Task requirements:
Decide whether each statement below agrees with the excerpt on the bias-checking tool. Answer yes or no for each, and quote the words of the excerpt that decide it.
1. For classification models, the tool's third part lets users equalize false positive rates.
2. Fixing a model for disparate impact never lowers global accuracy.
3. Chowdhury's stated role is handling regulatory and compliance issues.

The second part of the tool has to do with disparate impact. We actually see whether different subgroups of a sensitive variable are treated differently, and what’s interesting is we can actually fix a model for that. No statistical manipulation is perfect and it might lead to a decline in global accuracy, but what we find is that you can have global accuracy that is quite high if you have a non-representative dataset or if the burden of bias is held by one subgroup. Not surprisingly, this happens with subgroups that tend to be protected classes because those that are discriminated against will shoulder more bias.
The third part of the tool creates predictive parity. For classification models, we allow users to equalize the false positive rates, meaning the number of people who were granted something incorrectly. For example, if we’re talking about granting loans, this would be the portion of people granted a loan that shouldn’t have been due to their credit. What we illustrate with the tool is what your false positive rate is for different subgroups as well as your global false positive rate. This lets you make corrections to equalize them and we also show you the impact this has on your costs.
New: From what I understand, this tool would only be effective on certain kinds of models dealing with certain kinds of data related to sensitive variables like protected classes. However, a broader concern around ethical AI is preventing bad things from happening that aren’t so obvious or explicitly illegal. What would be involved in making this tool more generalizable?
Chowdhury: If we’re talking about what is actually legal or illegal, that’s already covered by people who focus on regulatory or compliance issues. My role is to venture into that gray area of things that are bad but not illegal. You’ve probably seen examples of people searching for pictures of CEOs and seeing pictures of mostly white men. We can see the problem with that, but it’s representative—it might not be fair that it is representative, but it is representative. So as Google decides how to adjust its algorithm to turn up these pictures, there is no right answer about what to correct for. Should it be representative and show what the world actually looks like, or should it try and represent a better version of society that we want to strive for? A lot of people think that this is a self-reinforcing bias, where if children only see pictures of white men as CEOs, only white men will become CEOs.

Information supplied:
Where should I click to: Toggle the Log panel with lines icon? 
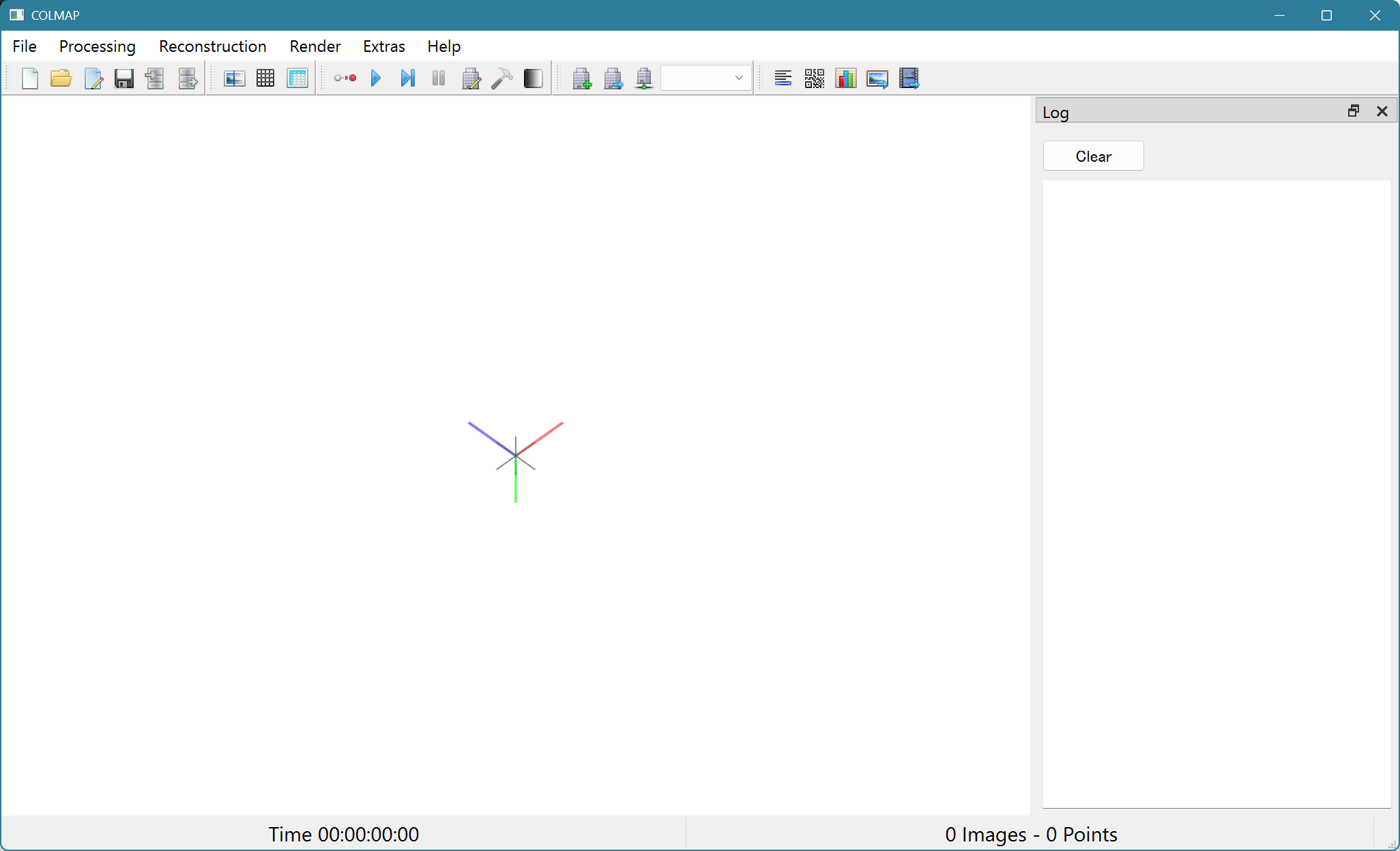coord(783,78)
---
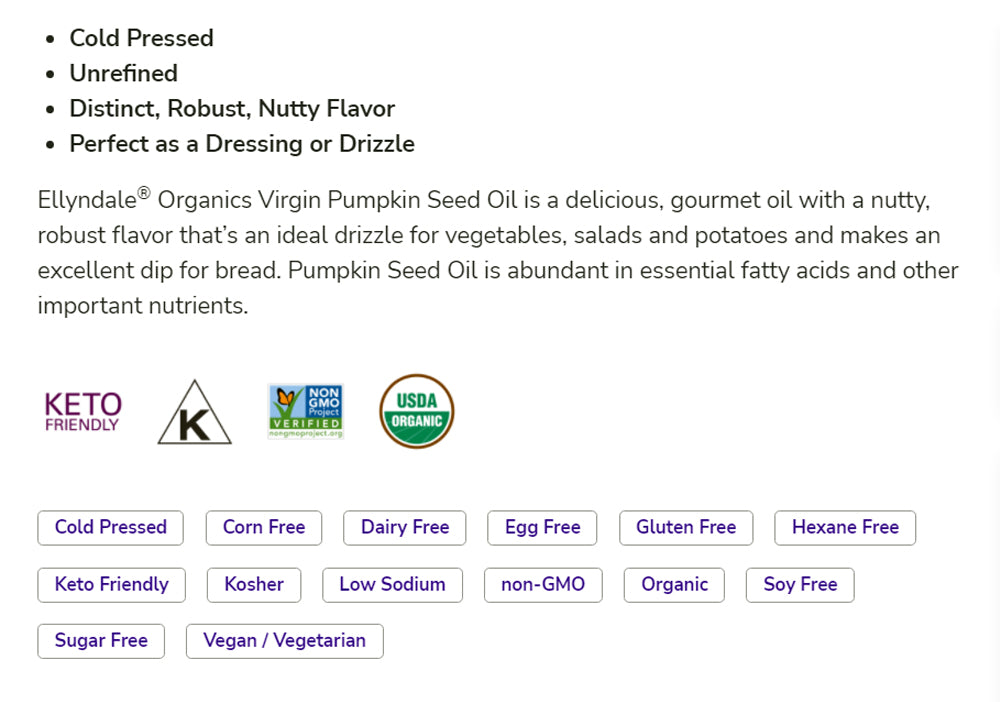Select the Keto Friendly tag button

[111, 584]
==
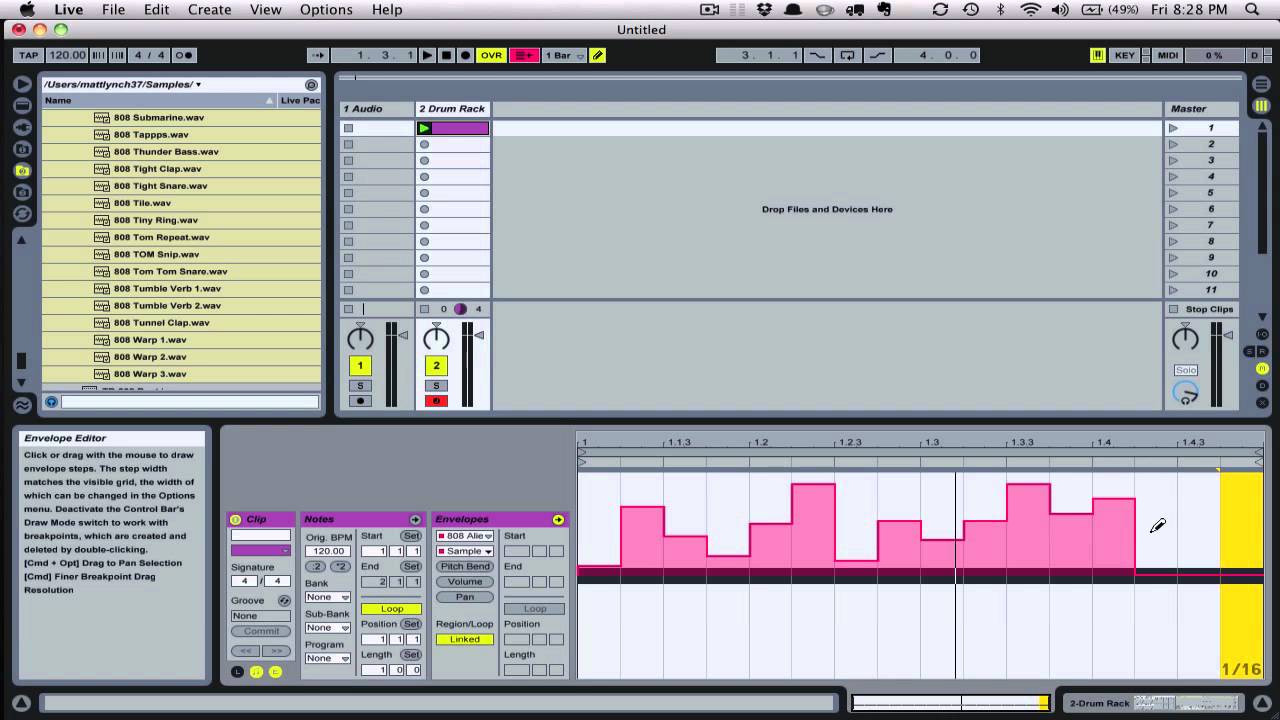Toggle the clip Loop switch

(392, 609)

Answer below:
1. Yes: "For classification models, we allow users to equalize the false positive rates"
2. No: "it might lead to a decline in global accuracy"
3. No: "My role is to venture into that gray area of things that are bad but not illegal."